• [Source text]:
━━━━━━━━━━━━━━━━━━━━

BTW, here is a list of Vichy Democrats who voted for cloture, They should not be supported in ay primary, nor should they be supported in a general election.
In the long run, and in the medium run as well, this would be a good thing, one need only remember how the 1994 electoral debacle, which was driven by NAFTA.
- Bennet (D-CO)
- Cantwell (D-WA)
- Carper (D-DE)
- Coons (D-DE)
- Feinstein (D-CA)
- Heitkamp (D-ND)
- Kaine (D-VA)
- McCaskill (D-MO)
- Murray (D-WA)
- Nelson (D-FL)
- Shaheen (D-NH)
- Warner (D-VA)
- Wyden (D-OR)
I would also note that those Democrats who voted for cloture who are up for reelection in 2016, Patty Murray, Michael Bennet, and Ron Wyden are dead men walking anyway, because they have given their opponents such a heavy club..
My Senator, Ben Cardin, would probably have voted for cloture if they needed another vote, but I’ll leave him for a later discussion.
As to my agreeing with Jeff Sessions on this (God Help Me), when he says, “President Obama, and allies in Congress, have won this fast-track vote. But, in exchange, they may find that they are losing something far greater: the trust of the American people, I have to honestly agree. (His full statement after break)
This is a bad deal, and a bad thing, and much like in 1994, the Republicans are going to spot weld this on the Democratic Party, which will probably lead to their keeping the Senate.
*Before his Senate career, he was a US attorney, and then he was nominated by Reagan to the Federal Judgeship, but he was rejected by the Senate because of credible allegations of bigotry.
Sessions Comments On Senate Vote To Advance Fast-Track Authority For Executive – News Releases
Senator Jeff Sessions“President Obama, and allies in Congress, have won this fast-track vote. But, in exchange, they may find that they are losing something far greater: the trust of the American people.”
WASHINGTON—U.S. Sen. Jeff Sessions (R-AL) issued the following statement today after the Senate voted to advance six-year fast-track executive authority:
“Americans increasingly believe that their country isn’t serving its own citizens. They need look no further than a bipartisan vote of Congress that will transfer congressional power to the Executive Branch and, in turn, to a transnational Pacific Union and the global interests who will help write its rules.

━━━━━━━━━━━━━━━━━━━━

• [Entries supplied]:
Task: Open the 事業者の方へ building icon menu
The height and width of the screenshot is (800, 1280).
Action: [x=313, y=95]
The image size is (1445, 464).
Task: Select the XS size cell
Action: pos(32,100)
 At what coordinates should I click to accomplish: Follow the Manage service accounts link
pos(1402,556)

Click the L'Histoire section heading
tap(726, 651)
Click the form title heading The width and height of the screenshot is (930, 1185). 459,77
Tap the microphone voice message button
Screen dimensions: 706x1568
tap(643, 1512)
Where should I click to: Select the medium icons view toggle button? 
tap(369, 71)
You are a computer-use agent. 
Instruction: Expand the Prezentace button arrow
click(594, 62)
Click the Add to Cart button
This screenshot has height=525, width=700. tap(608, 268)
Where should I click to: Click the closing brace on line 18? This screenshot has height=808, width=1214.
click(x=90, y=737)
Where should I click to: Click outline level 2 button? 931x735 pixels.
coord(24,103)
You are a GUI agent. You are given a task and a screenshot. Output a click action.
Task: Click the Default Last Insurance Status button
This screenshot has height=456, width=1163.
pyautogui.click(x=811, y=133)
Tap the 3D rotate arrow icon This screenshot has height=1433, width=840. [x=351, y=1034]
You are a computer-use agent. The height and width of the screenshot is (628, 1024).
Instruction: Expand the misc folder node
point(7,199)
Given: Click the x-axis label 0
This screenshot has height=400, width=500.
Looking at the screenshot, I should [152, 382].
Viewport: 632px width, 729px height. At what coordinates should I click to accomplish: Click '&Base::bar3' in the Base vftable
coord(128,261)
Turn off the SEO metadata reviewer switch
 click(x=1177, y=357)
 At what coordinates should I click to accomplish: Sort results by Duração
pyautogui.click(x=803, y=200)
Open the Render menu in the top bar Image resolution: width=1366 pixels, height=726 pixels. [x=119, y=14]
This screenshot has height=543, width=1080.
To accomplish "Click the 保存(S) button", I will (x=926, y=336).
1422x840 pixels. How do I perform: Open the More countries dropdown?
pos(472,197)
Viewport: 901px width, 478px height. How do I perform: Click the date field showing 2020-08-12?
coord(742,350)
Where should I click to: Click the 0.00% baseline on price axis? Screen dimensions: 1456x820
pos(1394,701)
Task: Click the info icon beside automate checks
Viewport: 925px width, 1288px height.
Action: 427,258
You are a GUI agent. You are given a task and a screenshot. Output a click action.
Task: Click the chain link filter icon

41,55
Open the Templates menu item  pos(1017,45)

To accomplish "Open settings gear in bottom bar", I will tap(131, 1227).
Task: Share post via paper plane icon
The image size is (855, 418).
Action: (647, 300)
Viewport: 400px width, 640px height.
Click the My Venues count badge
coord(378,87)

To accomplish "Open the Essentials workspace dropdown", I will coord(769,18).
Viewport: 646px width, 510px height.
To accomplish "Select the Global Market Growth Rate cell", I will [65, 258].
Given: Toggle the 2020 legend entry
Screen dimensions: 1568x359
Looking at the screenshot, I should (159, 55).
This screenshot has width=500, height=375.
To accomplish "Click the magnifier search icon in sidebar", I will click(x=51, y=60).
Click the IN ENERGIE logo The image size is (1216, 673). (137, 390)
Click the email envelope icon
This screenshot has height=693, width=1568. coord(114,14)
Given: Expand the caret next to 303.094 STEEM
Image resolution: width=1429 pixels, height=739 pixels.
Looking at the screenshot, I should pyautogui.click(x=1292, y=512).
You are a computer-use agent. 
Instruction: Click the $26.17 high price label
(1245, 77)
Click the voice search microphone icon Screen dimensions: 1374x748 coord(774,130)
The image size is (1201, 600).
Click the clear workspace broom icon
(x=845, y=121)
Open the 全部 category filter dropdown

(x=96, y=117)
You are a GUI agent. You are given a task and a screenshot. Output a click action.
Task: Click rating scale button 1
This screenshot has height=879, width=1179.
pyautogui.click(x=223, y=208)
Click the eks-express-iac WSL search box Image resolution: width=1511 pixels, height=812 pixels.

━━━━━━━━━━━━━━━━━━━━

• [Complete the following]:
(A) Print the post on the Senate fast-track vote from "- Coons (D-DE)" to "- Wyden (D-OR)".
(B) Carry on the post on the Senate fast-track vote from the point where it stops.
The records have no connection to the post on the Senate fast-track vote.

• [Responses]:
(A)
- Coons (D-DE)
- Feinstein (D-CA)
- Heitkamp (D-ND)
- Kaine (D-VA)
- McCaskill (D-MO)
- Murray (D-WA)
- Nelson (D-FL)
- Shaheen (D-NH)
- Warner (D-VA)
- Wyden (D-OR)

(B)
The same routine plays out over and again. We are told a massive bill must be passed, all the business lobbyists and leaders tell us how grand it will be, but that it must be rushed through before the voters spoil the plan. As with Obamacare and the Gang of Eight, the politicians meet with the consultants to craft the talking points—not based on what the bill actually does, but what they hope people will believe it does. And when ordinary Americans who never asked for the plan, who don’t want the plan, who want no part of the plan, resist, they are scorned, mocked, and heaped with condescension.
Washington broke arms and heads to get that 60th vote—not one to spare—to impose on the American people a plan which imperils their jobs, wages, and control over their own affairs. It is remarkable that so much energy has been expended on advancing the things Americans oppose, and preventing the things Americans want.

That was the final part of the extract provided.